Robert Levin's harpsichord pieces take the quicker tempi at hectic, flashy speeds that sound all for pyrotechnic effect. Not all of it is recognizable as the measured, thoughtful exposition of the Bernard Rodgers 4-discs I've had for so long. Some upcoming spending spree might bring Tatiana Nikolayeva here to be made number one preference but Bernard has done good service. But the unity of the set is thrown away by a good proportion of the 48 being played on organ. Luminous, gorgeously recorded and glorious in their way they are a different thing to the harpsichord and clavichord performances, never mind piano, and it makes for something inconsistent. Not un-brilliant but not as if they are all one work, either. Having said that, having them on piano already it's no bad thing to have these entirely different versions because it ostensibly makes for different music.
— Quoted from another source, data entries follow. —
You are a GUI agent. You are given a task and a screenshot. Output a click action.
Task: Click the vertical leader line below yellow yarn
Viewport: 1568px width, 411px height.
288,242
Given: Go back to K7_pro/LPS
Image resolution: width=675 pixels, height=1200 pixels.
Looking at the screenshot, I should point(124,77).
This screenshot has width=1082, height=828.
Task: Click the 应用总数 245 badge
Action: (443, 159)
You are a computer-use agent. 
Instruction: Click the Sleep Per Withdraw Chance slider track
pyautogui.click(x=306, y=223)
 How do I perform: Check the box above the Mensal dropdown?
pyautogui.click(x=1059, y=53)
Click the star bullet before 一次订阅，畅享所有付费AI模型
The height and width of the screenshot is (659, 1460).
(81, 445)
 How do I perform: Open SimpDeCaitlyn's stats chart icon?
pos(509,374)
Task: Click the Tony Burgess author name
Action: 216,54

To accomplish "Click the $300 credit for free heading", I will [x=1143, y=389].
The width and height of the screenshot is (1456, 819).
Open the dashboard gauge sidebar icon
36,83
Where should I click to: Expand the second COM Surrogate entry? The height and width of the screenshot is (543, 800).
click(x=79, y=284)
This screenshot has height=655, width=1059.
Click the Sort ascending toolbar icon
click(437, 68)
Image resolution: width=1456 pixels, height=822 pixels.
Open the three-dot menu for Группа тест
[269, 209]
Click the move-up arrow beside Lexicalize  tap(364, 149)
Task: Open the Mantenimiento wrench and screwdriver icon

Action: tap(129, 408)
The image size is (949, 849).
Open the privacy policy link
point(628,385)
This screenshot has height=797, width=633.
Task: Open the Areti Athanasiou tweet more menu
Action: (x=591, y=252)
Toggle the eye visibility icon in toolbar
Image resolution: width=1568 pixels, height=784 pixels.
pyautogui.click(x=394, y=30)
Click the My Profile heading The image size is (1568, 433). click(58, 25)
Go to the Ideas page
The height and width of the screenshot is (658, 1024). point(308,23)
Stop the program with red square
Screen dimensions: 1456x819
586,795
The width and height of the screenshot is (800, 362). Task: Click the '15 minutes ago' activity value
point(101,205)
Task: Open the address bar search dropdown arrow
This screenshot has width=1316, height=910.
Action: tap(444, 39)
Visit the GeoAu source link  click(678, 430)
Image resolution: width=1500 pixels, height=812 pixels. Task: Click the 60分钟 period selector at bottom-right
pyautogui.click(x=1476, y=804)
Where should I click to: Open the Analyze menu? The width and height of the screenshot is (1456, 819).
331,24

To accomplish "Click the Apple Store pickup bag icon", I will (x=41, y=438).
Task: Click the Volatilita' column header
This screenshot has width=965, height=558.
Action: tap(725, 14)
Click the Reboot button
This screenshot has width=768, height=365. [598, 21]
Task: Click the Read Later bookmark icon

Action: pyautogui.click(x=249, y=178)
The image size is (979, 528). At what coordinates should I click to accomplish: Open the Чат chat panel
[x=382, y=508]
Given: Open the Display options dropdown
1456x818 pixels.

Continuing with the sacred cantatas, BWV 41 and 42 made for a fine disc, the cello in the aria in 41 being another 'find' to return to again one day. And if I had only ever known the Well-Tempered Klavier as organ music then the French Suites, BWV 812-817, would have served the purpose the 48 have been doing for so many years and I'd have been none the wiser but that was all a bit of a bombshell, finding music to be quite so amorphous. And yet, really, while worrying about non-period instruments in the orchestral music, it's the switch to instruments that Bach would have known, away from the ersatz piano that has disconcerted me. You just can't win.